Records from a data collection:
# # #
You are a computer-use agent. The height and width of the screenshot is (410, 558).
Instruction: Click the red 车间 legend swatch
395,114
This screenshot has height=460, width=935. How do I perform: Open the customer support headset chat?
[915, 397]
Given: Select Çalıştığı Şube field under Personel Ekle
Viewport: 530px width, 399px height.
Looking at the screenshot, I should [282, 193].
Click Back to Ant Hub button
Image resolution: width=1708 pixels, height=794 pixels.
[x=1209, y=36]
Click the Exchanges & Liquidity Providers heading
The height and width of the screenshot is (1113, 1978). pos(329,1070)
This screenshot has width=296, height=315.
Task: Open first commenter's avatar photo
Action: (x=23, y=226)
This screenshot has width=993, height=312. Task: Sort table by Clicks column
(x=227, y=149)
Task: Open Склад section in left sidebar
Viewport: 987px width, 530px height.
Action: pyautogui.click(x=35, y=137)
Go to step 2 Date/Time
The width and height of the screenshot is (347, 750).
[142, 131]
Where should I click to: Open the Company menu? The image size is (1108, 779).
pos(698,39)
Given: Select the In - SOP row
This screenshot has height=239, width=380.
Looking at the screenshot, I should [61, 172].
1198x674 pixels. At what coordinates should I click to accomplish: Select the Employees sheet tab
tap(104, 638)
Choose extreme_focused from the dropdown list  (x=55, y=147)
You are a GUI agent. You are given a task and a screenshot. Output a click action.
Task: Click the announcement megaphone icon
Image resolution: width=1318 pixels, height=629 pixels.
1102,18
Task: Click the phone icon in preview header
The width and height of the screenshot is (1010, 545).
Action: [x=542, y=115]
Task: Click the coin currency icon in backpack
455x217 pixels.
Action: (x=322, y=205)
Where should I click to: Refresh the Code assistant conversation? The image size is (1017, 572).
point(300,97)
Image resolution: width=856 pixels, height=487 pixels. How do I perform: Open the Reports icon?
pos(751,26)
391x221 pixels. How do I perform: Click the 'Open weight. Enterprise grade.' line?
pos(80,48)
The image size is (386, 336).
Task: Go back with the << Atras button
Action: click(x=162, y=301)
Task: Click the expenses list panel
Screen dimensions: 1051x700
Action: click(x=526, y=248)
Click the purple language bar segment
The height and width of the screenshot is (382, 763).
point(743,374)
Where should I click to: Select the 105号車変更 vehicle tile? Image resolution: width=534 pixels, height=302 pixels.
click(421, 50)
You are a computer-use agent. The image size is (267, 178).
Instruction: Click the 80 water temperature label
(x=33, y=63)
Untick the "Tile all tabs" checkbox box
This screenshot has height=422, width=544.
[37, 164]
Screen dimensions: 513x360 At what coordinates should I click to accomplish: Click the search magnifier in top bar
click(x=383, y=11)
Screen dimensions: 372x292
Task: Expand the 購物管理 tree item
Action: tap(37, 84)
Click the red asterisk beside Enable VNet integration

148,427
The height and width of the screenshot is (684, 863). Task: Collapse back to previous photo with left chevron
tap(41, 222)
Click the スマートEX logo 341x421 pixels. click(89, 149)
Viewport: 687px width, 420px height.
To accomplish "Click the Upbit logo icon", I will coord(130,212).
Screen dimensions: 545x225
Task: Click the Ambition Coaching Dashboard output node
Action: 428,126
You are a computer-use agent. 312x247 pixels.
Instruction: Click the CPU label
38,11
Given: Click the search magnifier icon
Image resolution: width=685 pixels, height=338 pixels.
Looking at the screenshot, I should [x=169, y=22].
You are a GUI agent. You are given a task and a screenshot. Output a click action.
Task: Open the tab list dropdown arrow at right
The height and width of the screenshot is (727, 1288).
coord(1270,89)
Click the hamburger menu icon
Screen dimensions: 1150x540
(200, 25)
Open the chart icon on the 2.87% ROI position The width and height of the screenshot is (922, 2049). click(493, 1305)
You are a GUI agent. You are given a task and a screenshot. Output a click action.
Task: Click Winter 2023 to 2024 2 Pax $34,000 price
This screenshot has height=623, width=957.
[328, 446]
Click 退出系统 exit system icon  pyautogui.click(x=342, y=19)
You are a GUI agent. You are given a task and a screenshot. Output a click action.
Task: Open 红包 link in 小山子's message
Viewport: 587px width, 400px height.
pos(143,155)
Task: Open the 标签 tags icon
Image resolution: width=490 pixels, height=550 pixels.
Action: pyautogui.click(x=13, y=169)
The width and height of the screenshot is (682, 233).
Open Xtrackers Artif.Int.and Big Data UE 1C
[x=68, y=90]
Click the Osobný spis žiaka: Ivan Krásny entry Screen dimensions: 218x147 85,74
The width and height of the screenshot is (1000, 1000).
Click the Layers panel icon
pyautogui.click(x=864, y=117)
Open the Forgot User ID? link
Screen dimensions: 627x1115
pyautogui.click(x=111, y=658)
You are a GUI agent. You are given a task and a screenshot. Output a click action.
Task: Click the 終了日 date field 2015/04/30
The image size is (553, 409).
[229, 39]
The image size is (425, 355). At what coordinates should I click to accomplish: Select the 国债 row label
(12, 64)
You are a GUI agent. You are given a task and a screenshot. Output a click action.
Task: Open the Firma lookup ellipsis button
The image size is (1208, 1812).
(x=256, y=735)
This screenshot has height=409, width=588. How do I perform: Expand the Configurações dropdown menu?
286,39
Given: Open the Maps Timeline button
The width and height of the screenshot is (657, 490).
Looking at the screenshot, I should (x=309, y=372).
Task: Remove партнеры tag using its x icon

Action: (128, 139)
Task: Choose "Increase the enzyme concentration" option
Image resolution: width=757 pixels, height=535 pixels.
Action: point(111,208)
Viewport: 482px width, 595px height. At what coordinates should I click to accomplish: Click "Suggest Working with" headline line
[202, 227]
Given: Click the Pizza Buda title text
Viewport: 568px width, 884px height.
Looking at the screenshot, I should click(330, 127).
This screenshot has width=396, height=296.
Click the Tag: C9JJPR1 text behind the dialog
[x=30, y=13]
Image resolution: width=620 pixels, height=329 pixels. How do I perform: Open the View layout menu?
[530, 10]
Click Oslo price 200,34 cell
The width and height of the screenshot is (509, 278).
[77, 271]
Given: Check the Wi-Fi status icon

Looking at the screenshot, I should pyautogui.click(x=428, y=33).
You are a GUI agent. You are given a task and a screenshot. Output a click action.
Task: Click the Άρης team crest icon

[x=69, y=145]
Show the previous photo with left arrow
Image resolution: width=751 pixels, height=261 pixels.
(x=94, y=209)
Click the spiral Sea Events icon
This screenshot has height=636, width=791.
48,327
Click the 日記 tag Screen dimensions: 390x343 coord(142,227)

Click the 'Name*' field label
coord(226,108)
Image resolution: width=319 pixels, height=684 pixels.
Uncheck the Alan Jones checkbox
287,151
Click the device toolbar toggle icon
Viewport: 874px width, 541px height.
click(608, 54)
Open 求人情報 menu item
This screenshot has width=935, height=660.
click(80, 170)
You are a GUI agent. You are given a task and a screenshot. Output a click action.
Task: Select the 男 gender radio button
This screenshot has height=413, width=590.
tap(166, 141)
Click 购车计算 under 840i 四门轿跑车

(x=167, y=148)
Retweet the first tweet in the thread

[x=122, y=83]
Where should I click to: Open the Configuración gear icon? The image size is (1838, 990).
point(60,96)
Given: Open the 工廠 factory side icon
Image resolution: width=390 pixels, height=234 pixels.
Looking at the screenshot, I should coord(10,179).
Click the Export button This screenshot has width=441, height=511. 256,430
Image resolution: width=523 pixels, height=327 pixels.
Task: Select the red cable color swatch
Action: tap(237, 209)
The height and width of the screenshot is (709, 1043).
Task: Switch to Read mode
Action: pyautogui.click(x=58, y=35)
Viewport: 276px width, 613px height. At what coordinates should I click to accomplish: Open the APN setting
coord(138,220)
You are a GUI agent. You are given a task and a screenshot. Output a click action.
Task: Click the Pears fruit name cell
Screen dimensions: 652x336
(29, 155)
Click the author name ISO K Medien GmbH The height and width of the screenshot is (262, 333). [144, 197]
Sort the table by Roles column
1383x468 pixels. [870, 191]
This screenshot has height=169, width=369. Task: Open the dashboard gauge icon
# # #
• [EXERCISE INSTRUCTIONS]:
Which of the lines in the data contain the string "link"? Return each one.

• [YOUR SOLUTION]:
Task: Open 红包 link in 小山子's message
Open the Forgot User ID? link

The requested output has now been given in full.